Aim of the exercise - Can you retype the stretch of entries from the very start through the line containing "Action: point(38,28)", keeping every character unchanged?

Dataset entries -
---+---
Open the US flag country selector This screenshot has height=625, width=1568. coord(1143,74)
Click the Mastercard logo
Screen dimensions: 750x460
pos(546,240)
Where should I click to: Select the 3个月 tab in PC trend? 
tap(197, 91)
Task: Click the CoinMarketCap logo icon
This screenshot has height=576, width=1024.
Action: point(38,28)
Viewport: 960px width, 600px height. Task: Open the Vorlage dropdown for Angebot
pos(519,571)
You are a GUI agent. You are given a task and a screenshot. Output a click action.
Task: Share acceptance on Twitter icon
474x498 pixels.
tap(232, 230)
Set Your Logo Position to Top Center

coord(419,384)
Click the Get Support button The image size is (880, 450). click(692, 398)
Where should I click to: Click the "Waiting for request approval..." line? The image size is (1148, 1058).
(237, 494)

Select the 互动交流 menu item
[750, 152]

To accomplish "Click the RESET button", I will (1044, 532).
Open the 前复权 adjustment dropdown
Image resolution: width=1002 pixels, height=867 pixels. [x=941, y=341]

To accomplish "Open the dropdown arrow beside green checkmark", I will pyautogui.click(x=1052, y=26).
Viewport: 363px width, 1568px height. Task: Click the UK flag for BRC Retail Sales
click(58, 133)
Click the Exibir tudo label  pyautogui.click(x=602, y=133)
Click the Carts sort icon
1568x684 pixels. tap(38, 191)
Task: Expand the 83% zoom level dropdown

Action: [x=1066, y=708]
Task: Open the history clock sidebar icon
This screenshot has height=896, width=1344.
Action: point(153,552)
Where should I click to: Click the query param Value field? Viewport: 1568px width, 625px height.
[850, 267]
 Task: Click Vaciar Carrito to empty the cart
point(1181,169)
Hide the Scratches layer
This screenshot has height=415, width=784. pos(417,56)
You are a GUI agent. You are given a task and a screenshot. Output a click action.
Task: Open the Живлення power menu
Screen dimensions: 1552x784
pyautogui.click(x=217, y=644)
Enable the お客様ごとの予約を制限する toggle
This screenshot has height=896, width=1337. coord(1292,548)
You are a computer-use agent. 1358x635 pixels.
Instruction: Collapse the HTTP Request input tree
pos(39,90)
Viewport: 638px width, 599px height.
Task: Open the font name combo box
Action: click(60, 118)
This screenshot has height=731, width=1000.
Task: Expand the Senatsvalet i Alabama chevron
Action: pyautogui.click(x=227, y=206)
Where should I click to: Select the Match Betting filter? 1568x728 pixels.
---+---
Solved exercise -
Open the US flag country selector This screenshot has height=625, width=1568. coord(1143,74)
Click the Mastercard logo
Screen dimensions: 750x460
pos(546,240)
Where should I click to: Select the 3个月 tab in PC trend? 
tap(197, 91)
Task: Click the CoinMarketCap logo icon
This screenshot has height=576, width=1024.
Action: point(38,28)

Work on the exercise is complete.